Sur le plan féminin, Vera Miles apporte une touche de légèreté et d’humour dans un film souvent sombre. Quant à Natalie Wood, bouleversante en Debbie adolescente, elle irradie d’une beauté sauvage. Son regard perdu, lorsqu’elle revoit enfin son oncle après tant d’années chez les Comanches, glace le sang. Elle incarne cette innocence volée, cet entre-deux culturel, cette frontière que Ford interroge tout au long du film. Son personnage donne au film une aura tragique et poétique. 

Le Technicolor de Winton C. Hoch est à couper le souffle. Les rouges des couchers de soleil, les bleus tranchants du ciel, les ocres des rochers : chaque image est une peinture, une fresque vivante de l’Amérique rêvée et redoutée. Monument Valley n’a jamais été aussi sublime, aussi sculptural, aussi oppressant. Ford y retrouve un espace mythologique où l’homme paraît minuscule face à l’immensité. La variété des paysages (montagnes, déserts, forêts) reflète les états d’âme des personnages, amplifie leur solitude, leur désir ou leur rage. 

Mais ce qui fait de La Prisonnière du désert un film unique, c’est sa capacité à contenir à la fois le plus grand spectacle et les plus intimes tragédies. C’est un western, oui, mais aussi une méditation sur la haine, le pardon, la filiation, le déracinement.

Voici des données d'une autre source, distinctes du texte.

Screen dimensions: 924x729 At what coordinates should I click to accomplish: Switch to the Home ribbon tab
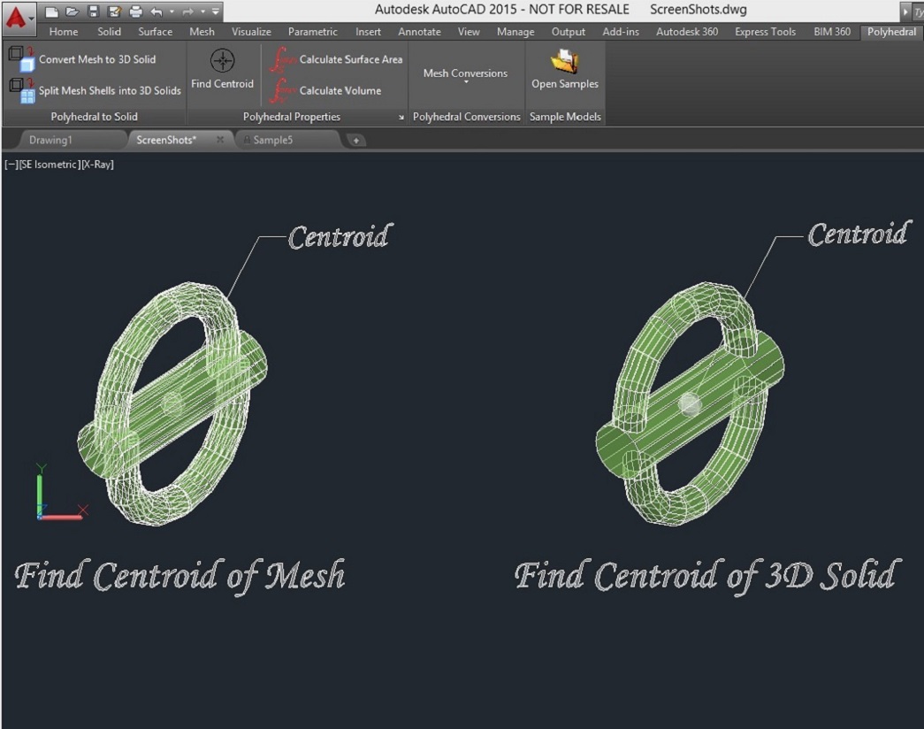(63, 31)
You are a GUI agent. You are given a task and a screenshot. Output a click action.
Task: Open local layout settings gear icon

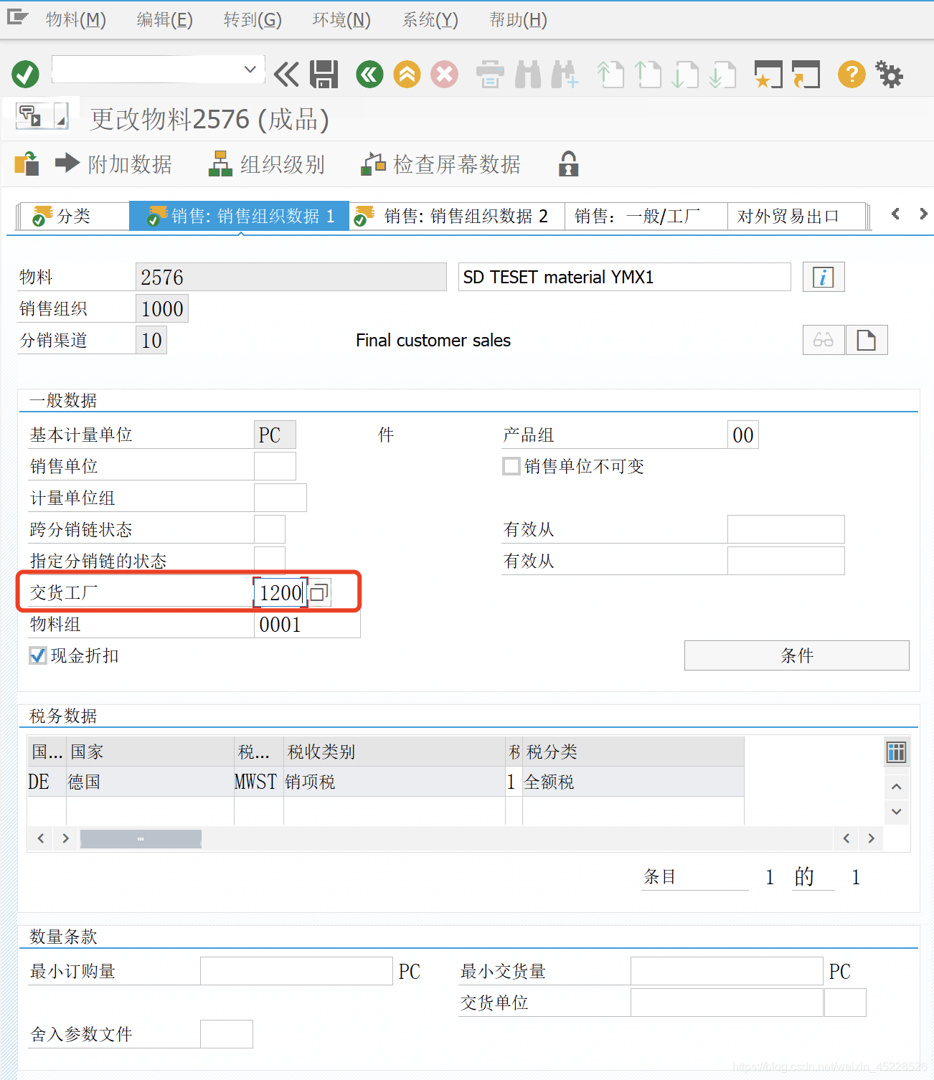890,74
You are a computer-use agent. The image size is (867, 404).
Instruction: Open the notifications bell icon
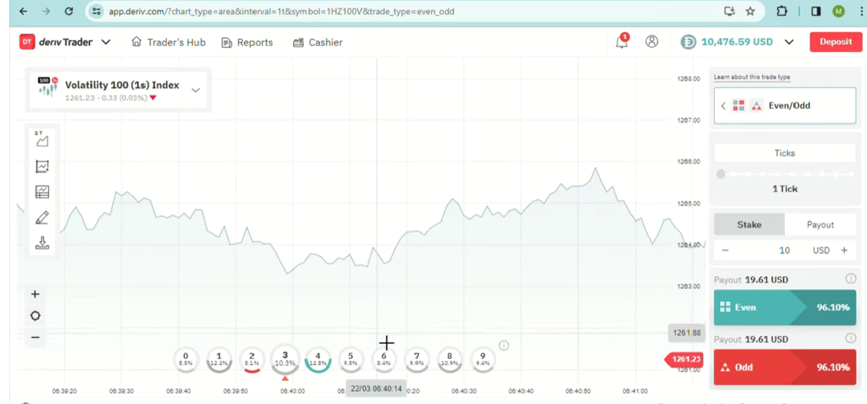coord(622,42)
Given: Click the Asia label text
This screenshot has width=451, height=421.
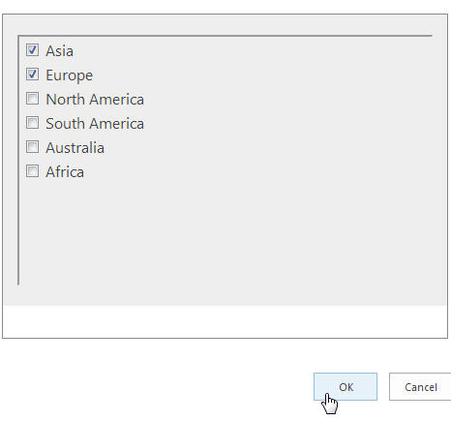Looking at the screenshot, I should click(x=59, y=51).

La violence des guerres indiennes est montrée sans fard, mais Ford ne diabolise jamais totalement les Comanches : il les montre comme des figures également prises dans un cycle de vengeance. Ce regard, pour l’époque, était déjà subtil. 

Le dernier plan, encore une fois, transcende tout. La caméra reste à l’intérieur. La porte se referme sur Ethan, qui repart seul, tel un fantôme. Il n’appartient plus à ce monde. Il est devenu légende. À lui seul, ce plan est une leçon de cinéma, une conclusion d’une puissance mythologique. 

La Prisonnière du désert n’est pas qu’un western. C’est un poème cinématographique, une œuvre sur l’Amérique, sur ses démons, sur la possibilité (ou non) de la réconciliation. Il a influencé une myriade de cinéastes – de Spielberg à Scorsese, de Lucas à Malick. Mais surtout, il reste vivant. Parce qu’il parle de la quête, de l’exil, du regard perdu des êtres que l’on aime. Et de cette porte qui, à jamais, sépare l’homme du foyer.